• **Data extract**:
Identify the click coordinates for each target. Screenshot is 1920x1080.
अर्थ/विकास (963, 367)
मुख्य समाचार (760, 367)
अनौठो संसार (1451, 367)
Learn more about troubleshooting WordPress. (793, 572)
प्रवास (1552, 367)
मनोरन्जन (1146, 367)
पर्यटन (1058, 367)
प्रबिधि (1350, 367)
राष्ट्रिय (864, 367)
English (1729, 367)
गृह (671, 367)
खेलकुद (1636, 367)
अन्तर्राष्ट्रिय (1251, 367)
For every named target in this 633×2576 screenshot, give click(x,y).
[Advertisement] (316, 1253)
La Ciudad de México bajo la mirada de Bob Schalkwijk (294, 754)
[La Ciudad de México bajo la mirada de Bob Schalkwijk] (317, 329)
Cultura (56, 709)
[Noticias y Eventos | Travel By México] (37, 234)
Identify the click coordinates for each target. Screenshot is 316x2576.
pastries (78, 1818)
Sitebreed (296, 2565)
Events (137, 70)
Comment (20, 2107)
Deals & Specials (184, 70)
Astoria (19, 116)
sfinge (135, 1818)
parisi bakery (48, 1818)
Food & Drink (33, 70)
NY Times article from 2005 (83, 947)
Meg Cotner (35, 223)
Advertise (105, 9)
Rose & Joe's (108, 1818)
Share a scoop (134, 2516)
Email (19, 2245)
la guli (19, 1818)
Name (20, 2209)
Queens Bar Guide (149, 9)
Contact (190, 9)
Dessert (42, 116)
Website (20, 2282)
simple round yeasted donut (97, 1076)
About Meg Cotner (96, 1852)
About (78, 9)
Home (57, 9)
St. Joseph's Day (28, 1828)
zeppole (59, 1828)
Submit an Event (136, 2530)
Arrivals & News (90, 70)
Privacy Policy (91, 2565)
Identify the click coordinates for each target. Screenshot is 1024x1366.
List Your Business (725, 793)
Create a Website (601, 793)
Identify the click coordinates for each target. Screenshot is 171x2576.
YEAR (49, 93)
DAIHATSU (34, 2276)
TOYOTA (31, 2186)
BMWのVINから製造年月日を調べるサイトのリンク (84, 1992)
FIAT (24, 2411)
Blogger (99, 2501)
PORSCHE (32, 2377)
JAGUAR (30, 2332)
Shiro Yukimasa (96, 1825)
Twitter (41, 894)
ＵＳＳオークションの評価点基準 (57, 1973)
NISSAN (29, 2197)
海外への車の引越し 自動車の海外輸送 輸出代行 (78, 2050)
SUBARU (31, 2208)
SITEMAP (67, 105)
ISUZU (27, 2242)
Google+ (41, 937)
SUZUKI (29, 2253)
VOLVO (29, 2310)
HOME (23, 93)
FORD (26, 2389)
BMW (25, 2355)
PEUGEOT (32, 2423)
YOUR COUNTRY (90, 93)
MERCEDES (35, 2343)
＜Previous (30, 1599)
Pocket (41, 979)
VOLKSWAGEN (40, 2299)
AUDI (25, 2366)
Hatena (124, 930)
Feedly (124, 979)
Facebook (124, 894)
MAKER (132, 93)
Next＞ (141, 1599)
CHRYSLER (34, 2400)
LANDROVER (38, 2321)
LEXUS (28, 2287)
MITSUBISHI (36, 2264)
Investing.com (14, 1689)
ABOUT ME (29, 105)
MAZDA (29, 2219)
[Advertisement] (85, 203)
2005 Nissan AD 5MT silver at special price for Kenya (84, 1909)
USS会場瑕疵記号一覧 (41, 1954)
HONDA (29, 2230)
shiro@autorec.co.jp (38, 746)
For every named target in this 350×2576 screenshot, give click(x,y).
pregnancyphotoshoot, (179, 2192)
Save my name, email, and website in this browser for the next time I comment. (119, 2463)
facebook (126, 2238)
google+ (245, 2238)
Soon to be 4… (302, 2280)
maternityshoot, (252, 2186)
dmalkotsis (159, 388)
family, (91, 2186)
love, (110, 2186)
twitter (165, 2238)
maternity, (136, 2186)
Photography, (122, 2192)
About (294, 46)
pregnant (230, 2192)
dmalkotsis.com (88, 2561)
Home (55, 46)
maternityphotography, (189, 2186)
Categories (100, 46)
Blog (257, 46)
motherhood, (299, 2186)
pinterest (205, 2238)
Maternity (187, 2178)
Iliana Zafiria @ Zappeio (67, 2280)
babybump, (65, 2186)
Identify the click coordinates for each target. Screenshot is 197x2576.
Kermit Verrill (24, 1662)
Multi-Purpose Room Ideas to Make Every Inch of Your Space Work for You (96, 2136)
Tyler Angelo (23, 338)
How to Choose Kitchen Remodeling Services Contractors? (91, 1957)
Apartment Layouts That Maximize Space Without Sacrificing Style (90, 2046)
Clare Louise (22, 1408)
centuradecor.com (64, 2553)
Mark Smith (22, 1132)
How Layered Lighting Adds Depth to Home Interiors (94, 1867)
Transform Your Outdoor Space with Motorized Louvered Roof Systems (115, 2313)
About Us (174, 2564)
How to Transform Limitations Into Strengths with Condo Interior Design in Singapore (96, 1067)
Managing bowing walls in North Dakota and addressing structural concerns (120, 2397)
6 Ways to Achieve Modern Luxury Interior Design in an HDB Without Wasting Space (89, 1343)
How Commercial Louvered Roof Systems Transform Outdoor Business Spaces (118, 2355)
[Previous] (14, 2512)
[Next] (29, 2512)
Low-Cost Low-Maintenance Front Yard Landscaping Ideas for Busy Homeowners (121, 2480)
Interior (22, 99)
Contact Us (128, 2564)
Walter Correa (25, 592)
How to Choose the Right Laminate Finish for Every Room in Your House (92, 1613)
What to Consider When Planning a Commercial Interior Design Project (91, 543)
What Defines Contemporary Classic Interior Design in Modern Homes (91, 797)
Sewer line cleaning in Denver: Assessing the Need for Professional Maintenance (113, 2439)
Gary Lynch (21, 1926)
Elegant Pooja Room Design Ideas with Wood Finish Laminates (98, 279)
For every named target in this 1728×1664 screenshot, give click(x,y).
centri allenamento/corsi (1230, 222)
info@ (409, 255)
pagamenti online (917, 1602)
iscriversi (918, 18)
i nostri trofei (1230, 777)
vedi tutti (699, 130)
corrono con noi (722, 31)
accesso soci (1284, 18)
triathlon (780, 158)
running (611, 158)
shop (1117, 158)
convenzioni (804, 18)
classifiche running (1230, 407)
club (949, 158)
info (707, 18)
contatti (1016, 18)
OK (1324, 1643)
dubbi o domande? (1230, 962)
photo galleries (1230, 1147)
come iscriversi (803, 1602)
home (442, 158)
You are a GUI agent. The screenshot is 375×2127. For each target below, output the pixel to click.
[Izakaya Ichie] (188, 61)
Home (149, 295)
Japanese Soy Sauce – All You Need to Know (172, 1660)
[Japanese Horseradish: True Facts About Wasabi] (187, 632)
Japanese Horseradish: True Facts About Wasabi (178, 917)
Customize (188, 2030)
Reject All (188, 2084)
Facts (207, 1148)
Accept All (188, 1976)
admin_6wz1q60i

• **Exercise directions**:
Lines after the one containing "[Noticias y Eventos" are not part of the task. Output the entries exactly from their first line through that one.

• **Written solution**:
Identify the click coordinates for each target. Screenshot is 1920x1080.
अर्थ/विकास (963, 367)
मुख्य समाचार (760, 367)
अनौठो संसार (1451, 367)
Learn more about troubleshooting WordPress. (793, 572)
प्रवास (1552, 367)
मनोरन्जन (1146, 367)
पर्यटन (1058, 367)
प्रबिधि (1350, 367)
राष्ट्रिय (864, 367)
English (1729, 367)
गृह (671, 367)
खेलकुद (1636, 367)
अन्तर्राष्ट्रिय (1251, 367)
For every named target in this 633×2576 screenshot, give click(x,y).
[Advertisement] (316, 1253)
La Ciudad de México bajo la mirada de Bob Schalkwijk (294, 754)
[La Ciudad de México bajo la mirada de Bob Schalkwijk] (317, 329)
Cultura (56, 709)
[Noticias y Eventos | Travel By México] (37, 234)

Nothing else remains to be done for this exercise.